LONGEVITY NAYSAYER JOINS UIC SCHOOL OF PUBLIC HEALTH
Noted demographer of aging S. Jay Olshansky from the University of Chicago joins the University of Illinois at Chicago as a professor of epidemiology in the UIC School of Public Health.
Olshansky and his colleagues contributed to the development of a paradigm for understanding mortality known as biodemography. This unusual approach to human aging and longevity draws on the disciplines of demography, evolutionary biology, molecular biology, and population biology, as well as epidemiology, anthropology and sociology.
Susan Scrimshaw, dean of the School of Public Health, recruited Olshansky to strengthen the school's gerontology program, which she says is now probably the strongest gerontology program in any school of public health in the country.
"He's a star, and UIC is recruiting stars," Scrimshaw said. "We are very excited about the quality and nature of his research. This research is critical to major public policy decisions, such as how much we should expect to spend on healthcare and how much funding will be needed for Social Security."
Olshansky said he came to UIC because it's an "outstanding school and is providing me with an opportunity to work with good people who, like me, are engaged in important public health research; to explore new interdisciplinary collaborations; and to teach. It's just a very good overall environment for doing what I do."
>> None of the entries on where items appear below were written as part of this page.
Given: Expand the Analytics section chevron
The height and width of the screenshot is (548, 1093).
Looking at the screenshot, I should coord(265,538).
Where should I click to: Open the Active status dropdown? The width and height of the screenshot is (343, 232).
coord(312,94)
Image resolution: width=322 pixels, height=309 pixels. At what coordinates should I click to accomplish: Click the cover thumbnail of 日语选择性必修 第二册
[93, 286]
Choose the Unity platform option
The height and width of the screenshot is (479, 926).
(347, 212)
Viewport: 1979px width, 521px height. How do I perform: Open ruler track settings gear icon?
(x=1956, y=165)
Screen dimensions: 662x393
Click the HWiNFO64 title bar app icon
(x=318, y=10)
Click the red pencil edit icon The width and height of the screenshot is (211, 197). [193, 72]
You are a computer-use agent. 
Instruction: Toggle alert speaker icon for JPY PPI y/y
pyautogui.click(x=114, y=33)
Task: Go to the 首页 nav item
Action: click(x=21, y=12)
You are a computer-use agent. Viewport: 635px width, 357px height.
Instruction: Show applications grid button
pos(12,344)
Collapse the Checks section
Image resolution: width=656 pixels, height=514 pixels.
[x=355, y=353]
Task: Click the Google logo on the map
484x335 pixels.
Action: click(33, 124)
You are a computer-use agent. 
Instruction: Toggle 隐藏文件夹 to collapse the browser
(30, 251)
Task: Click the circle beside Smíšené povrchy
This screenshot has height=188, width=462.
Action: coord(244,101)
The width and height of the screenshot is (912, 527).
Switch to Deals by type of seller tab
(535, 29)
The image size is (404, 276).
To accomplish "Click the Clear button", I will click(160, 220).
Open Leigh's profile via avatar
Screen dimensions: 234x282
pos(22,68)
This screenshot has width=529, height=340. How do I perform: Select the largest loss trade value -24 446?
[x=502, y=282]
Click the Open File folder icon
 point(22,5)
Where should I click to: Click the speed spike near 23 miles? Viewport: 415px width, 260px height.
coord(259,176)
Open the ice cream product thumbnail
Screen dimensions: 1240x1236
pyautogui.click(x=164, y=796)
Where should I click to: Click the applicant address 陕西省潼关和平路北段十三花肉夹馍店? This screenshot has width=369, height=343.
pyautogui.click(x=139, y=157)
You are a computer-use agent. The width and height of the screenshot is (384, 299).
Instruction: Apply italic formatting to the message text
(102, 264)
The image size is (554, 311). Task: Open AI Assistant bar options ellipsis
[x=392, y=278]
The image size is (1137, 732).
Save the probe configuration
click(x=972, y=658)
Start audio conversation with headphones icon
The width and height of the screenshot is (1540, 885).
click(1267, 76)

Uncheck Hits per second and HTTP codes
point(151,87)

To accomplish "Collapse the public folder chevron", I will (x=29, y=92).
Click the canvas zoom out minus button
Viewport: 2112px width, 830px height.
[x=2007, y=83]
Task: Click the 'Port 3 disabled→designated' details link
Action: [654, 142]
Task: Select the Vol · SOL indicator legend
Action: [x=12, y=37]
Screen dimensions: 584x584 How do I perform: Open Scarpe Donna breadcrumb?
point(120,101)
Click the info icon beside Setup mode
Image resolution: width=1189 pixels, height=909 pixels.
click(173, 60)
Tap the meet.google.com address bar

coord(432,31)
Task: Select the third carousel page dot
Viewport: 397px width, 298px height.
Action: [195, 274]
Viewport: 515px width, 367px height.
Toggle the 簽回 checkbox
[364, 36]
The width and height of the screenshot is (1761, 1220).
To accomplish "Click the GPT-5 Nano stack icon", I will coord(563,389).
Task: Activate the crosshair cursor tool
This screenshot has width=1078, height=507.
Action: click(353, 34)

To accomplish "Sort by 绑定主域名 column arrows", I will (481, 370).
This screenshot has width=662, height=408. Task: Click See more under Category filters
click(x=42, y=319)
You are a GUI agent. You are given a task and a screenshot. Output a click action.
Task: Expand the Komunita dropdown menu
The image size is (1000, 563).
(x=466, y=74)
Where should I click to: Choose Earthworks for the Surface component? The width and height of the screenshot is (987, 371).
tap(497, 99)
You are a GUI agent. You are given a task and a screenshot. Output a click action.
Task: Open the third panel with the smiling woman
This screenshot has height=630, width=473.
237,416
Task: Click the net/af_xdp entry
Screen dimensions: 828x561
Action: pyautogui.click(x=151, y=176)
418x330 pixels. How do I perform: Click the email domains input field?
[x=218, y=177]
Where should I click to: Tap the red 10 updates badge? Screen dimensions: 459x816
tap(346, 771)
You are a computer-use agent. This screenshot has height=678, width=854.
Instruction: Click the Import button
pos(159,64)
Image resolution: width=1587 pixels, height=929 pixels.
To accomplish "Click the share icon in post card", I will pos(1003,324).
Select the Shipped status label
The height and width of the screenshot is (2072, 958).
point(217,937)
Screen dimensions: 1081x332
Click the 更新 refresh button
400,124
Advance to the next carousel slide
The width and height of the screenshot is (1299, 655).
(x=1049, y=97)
Olshansky's research on the upper limits to human longevity shows that humans are not well evolved for long life and that there are limits to what modern science can do to extend the human lifespan. His findings question the value of products and programs claiming to slow aging and extend life. They also put a damper on the hype surrounding a growing body of scientific research on human longevity. "Will this research improve the quality of our lives as we get older? Yes," Olshansky says. "Will it make us live longer? No. Will it benefit our children and grandchildren? Yes."
Olshansky is the lead author of the new book "The Quest for Immortality: Science at the Frontiers of Aging," which will be released by Norton in January. The book, written with coauthor Bruce A. Carnes of the University of Chicago, provides a comprehensive account of the real science of aging, from a historical overview of religious and philosophical thinking about aging and death, to the biology of aging, including the future of genetic engineering. His article, "Anatomical Oddities and Design Flaws in the Human Body" is soon to appear in Scientific American.
Olshansky has received two five-year Independent Science Awards from the National Institute on Aging, allowing him to train in the fields of evolutionary biology, molecular biology, population biology, anthropology, epidemiology, and statistics. Olshansky also is the recipient of the institute's Special Emphasis Research Career Award. The U.S. Social Security Administration, Department of Energy and NASA also fund research conducted by Olshansky and his colleagues.
Olshansky is the president of the Society for the Study of Social Biology, associate editor of the Journal of Gerontology: Biological Science and Biogerontology, and a member of the American Association for the Advancement of Science and the New York Academy of Sciences. He is the author and co-author of dozens of articles in scientific journals and book.
Prior to joining UIC, Olshansky, 46, was a senior research associate at the Center on Aging and a research associate in the department of medicine, both at the University of Chicago, and a scientist at Argonne National Laboratory. He holds a doctorate (1984) and master's degree (1982) in sociology from the University of Chicago. He holds a bachelor's degree (1975) in psychology from Michigan State University.
With 25,000 students, the University of Illinois at Chicago is the largest and most diverse university in the Chicago area and one of only 88 national Research I universities. Located just west of Chicago's Loop, UIC is a vital part of the educational, technological and cultural fabric of the entire metropolitan region.